The PC itself is able to converge its own data on the Internet and organize them in a collective database.
The variables measured at the moment, concerning the natural context are:
- air temperature
- relative humidity
- wind intensity and direction
- solar irradiation
- air quality
- water quality
- rain precipitation
- snow precipitation
Furthermore, as that system has been developed in order to assess the environmental impact of human activities and presence (focusing, at the moment, on mountain huts and buildings), some other variables are measured, such as:
- electrical consumption
- waste production
- water consumption
- environmental filming
One of the key lines of the Scatol8® is modularity, which is constituted according to the requirements of each application.

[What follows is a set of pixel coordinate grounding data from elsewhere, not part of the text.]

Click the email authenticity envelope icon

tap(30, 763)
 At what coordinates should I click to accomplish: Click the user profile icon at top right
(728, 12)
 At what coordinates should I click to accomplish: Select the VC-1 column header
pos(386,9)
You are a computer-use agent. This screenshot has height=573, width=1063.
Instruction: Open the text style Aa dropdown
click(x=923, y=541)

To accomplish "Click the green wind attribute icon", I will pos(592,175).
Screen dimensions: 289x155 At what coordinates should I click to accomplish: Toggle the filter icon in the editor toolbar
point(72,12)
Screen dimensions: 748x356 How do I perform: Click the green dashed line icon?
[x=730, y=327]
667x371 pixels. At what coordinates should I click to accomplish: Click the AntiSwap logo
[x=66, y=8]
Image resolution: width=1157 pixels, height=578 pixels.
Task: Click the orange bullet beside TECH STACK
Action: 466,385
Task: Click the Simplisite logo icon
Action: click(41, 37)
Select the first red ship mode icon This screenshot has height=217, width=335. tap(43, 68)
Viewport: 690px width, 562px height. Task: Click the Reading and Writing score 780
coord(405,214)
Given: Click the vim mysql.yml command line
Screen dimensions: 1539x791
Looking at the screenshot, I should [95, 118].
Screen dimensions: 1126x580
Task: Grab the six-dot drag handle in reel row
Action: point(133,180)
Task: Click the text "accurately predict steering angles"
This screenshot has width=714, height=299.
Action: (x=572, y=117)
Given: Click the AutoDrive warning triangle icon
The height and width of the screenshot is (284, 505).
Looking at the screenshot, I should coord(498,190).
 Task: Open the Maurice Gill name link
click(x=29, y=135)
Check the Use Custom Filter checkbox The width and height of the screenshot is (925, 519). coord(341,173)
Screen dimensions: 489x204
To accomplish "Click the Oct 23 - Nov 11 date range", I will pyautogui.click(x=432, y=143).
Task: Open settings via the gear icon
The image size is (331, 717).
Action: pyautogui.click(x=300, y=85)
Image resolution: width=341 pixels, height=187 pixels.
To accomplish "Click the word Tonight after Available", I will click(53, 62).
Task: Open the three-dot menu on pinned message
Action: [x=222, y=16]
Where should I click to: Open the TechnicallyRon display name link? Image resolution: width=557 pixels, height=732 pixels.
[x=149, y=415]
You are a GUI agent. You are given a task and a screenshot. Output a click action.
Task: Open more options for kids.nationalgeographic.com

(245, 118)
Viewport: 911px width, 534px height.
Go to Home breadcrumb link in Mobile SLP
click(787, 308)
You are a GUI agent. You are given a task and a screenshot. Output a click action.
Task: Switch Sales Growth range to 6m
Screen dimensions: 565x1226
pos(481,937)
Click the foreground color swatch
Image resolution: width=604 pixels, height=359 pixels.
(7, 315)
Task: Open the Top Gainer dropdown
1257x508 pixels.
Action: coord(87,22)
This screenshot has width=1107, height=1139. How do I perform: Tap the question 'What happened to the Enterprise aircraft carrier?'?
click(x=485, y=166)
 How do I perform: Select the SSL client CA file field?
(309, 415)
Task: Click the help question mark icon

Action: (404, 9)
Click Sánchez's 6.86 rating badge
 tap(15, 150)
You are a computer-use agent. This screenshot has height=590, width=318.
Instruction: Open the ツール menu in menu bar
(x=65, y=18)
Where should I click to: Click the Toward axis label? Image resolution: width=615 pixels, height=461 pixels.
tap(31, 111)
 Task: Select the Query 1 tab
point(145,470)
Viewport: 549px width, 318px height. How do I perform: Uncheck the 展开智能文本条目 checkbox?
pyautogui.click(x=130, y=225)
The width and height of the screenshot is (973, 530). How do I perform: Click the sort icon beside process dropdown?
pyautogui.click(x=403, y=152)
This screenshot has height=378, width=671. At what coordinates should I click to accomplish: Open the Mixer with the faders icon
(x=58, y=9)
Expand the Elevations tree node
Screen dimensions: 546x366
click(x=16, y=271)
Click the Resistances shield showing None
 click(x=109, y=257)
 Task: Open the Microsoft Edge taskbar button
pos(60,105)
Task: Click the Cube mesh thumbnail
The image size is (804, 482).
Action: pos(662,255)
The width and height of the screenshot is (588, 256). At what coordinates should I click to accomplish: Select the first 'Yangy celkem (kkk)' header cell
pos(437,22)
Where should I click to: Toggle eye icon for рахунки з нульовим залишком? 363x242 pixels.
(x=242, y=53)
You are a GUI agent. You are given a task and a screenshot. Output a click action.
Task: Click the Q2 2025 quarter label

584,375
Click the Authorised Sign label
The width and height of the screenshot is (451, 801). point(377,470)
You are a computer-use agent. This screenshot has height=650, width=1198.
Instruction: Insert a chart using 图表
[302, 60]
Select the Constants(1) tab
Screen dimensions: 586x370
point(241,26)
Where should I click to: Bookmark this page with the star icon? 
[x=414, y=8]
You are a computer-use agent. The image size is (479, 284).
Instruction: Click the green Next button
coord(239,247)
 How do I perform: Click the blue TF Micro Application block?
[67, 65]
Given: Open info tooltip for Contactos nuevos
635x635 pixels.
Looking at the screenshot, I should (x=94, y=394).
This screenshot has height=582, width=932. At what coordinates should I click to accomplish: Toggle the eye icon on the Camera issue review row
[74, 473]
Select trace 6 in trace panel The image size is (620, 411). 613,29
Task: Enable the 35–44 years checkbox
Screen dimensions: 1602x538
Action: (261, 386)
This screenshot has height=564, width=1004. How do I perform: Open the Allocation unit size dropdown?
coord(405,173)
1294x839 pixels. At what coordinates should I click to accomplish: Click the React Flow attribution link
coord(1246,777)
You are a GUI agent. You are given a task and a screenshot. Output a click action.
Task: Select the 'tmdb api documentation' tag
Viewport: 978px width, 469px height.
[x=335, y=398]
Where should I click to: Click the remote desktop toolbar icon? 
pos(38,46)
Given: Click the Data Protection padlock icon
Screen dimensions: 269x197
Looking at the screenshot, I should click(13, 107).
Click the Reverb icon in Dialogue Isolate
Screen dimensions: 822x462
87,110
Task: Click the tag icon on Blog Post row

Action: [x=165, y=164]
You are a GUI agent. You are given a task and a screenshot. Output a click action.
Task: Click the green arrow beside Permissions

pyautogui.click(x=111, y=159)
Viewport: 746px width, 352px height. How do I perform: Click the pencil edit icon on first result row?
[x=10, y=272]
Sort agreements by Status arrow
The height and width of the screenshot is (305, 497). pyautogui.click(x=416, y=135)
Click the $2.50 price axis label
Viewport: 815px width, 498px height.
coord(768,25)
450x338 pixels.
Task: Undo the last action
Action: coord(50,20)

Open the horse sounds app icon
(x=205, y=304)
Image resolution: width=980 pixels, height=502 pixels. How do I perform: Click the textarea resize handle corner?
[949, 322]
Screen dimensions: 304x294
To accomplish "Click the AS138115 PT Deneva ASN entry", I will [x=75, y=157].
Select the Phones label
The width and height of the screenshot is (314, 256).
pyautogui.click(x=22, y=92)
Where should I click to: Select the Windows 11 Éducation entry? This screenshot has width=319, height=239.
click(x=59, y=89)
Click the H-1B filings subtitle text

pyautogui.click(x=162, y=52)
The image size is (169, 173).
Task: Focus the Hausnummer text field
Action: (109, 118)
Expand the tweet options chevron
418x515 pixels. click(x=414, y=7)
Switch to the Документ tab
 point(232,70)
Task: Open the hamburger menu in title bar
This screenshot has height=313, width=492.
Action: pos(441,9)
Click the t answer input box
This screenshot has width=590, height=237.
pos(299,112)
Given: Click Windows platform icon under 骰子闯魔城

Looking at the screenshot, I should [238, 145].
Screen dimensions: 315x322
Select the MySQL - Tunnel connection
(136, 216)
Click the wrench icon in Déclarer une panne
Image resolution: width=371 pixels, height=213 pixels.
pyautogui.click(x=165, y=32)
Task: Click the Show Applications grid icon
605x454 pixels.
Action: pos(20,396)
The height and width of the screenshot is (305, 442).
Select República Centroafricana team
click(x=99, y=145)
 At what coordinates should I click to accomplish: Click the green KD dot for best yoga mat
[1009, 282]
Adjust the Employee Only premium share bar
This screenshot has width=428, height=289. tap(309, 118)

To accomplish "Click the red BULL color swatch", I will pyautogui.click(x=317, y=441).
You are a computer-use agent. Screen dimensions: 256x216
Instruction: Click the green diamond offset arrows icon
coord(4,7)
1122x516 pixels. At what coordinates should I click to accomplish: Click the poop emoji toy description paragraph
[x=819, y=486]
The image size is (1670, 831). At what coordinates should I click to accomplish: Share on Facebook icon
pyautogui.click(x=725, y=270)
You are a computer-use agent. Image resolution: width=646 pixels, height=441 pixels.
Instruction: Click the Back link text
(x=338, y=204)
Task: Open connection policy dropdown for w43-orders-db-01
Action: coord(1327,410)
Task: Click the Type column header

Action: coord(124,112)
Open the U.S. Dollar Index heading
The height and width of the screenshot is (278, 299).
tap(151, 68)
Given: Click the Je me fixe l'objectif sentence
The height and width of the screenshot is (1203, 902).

Scatol8® has been developed having a high regard for some consideration concerning sustainability aspects. This results in:
- preference and adoption of open source codes,
- preference and adoption of low cost technologies (taking into account the need of resistance to the specific climate conditions of mountains),
- use of recycled materials. Thanks to that choice, the system is likely to be further developed and improved (i.e. increasing the number of the indicators or the precision of some measurements) with a very least cost impact.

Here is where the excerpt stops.